Written by Dr Tomislav Horvat, University of Zagreb, Croatia
Recently, I was reading about the phenomenon of genetic mosaicism and its implications for the development of human diseases. Generation of genetically distinct cells from a single zygote is caused by de novo mutational events, including large chromosomal alterations (whole-chromosome aneuploidy, segmental aneuploidy). In addition, advances in sequencing-based approaches demonstrated how mosaicism could as well arise following subtler rearrangements and substitutions at the level of a single nucleotide (Lupski 2013). By altering the cell’s transcriptional programme, these genetic aberrations can predispose cancer development, but are also found in numerous non-cancer diseases, notably dermatological diseases, where mosaicism is directly reflected in the patients’ phenotypic variation (Biesecker and Spinner 2013). However, one should not forget the existence of epigenetic modifications that superimpose the information written in our genes and thus modulate how this information is read. And these modifications come in numerous flavours, known for a long time to differentiate different cell types in an organism. Therefore, I believe the only true insight into phenotypic and physiological consequences of mosaicims requires studying both aspects simultaneously.
One wonders, how (if at all) does an “altered” cell deal with a chromosomal rearrangement? Can it recruit epigenetic means to somehow put the genetic alteration under control or attenuate its impact and arousal of unscheduled changes leading to disease? I was happy to come across a study where the authors show how trisomy 8-positive fibroblasts display a characteristic expression and methylation phenotype distinct from disomic fibroblasts from the same patient (Davidsson 2013). But, regardless of the reported massive changes, increased DNA hypomethylation of gene-poor regions on the gained chromosome – potentially as part of the heterochromatinization process reminiscent of inactivated X-chromosome in females – might argue in favor of a defense mechanism activated to restrain the unfavorable state. So, it made me wonder whether using drugs that target epigenetic modifications (histone deacetylase and DNA methylation inhibitors) or modern gene manipulation tools targeting a specific gene, region and even potentially a nucleotide (e.g. TALENs) could aid preventing the negative impacts of genetic rearrangements. Of course, the drug specificity and the magnitude of a chromosomal rearrangement still seem to be the limiting factors. Targeting only the affected cells poses an additional layer of complexity.
But, there is one other mosaicism-related issue that preoccupies my mind. Is there such a phenomenon as “epigenetic mosaicism”? Interestingly, searching Google does not take me far… This type of mosaicism would constitute an imaginary scenario wherein two genetically identical cells of the same cell type have different expression profiles, solely due to different epigenetic profiles. We know epigenetic alterations are equally important in cancer development, but can they be a sole driver of phenotypic variability in between cells of the same type, leading to mosaicism or disease/cancer? Or, rather, are genetic changes the ones that preferentially mess things up, followed further by epigenetic alterations that help to maintain and/or propagate an unfavourable condition?
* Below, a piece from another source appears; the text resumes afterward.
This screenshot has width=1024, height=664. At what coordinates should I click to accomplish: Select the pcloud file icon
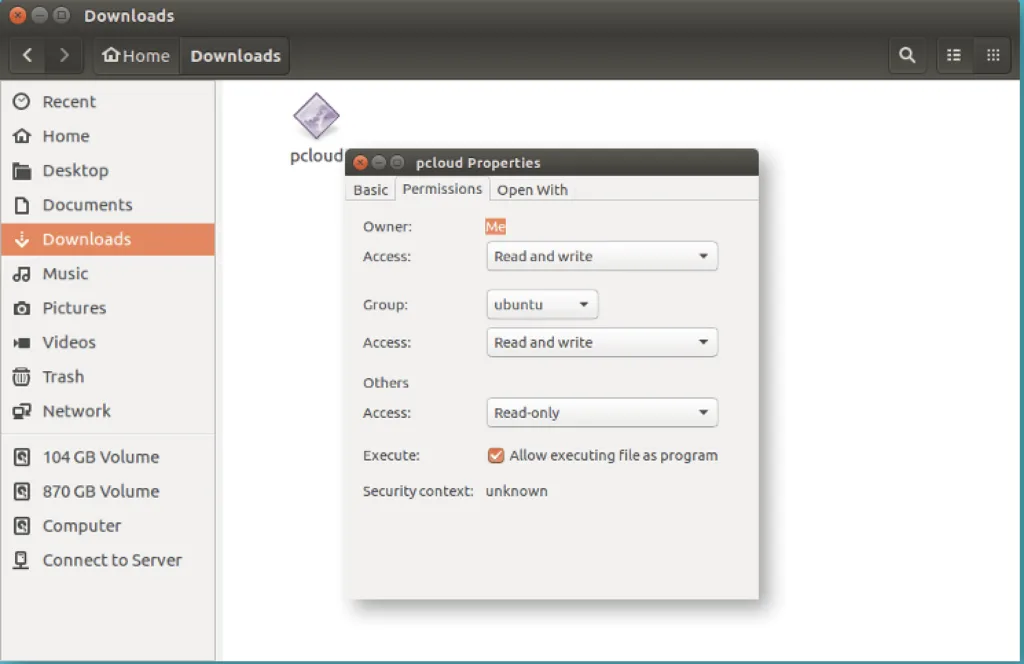[316, 117]
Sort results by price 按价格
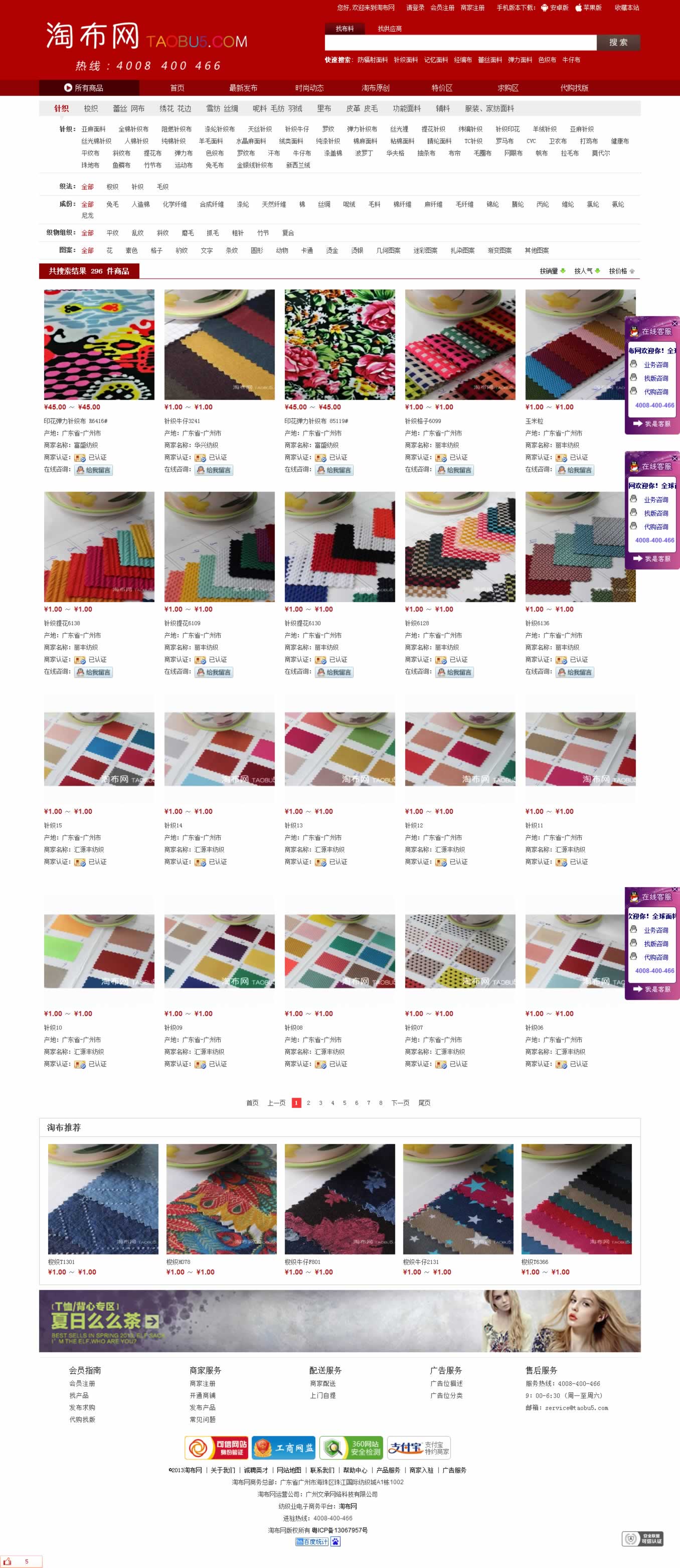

When observing various tissue sections under the microscope, cells of the same type can assume various positions in regard to the blood supply and local microenvironment (other cell types). Therefore, it seems legitimate to think they might be physiologically “slightly” different, with “slightly” different expression profiles defined by “slightly” different epigenetic patterns. Would this constitute mosaicism as well – phenotypically harder to observe and with no, or, in the worst case scenario, less pronounced consequences on human health? More importantly, do we need to redefine the number of cell types that inhabit our body, taking into account epigenetic profiles that even in morphologically and physiologically identical cells might differ? What benefits would this new “cell systematics” bring, understanding that what was until recently considered a homogenous cell population, would suddenly become a highly diverse population of cells. Do we even have technical and methodological means to study this properly?
Still, none of this should be taken too seriously… these are just thoughts of an ordinary postdoc who still has a lot to learn…
Lupski, J.R. (2013). Genome mosaicism–one human, multiple genomes. Science 341, 358-359.
Biesecker, L.G., Spinner, N.B. (2013). A genomic view of mosaicism and human disease. Nature Reviews Genetics. 14, 307-320.
Davidsson, J., Veerla, S., Johansson, B. (2013). Constitutional trisomy 8 mosaicism as a model for epigenetic studies of aneuploidy. Epigenetics Chromatin. 6: 18.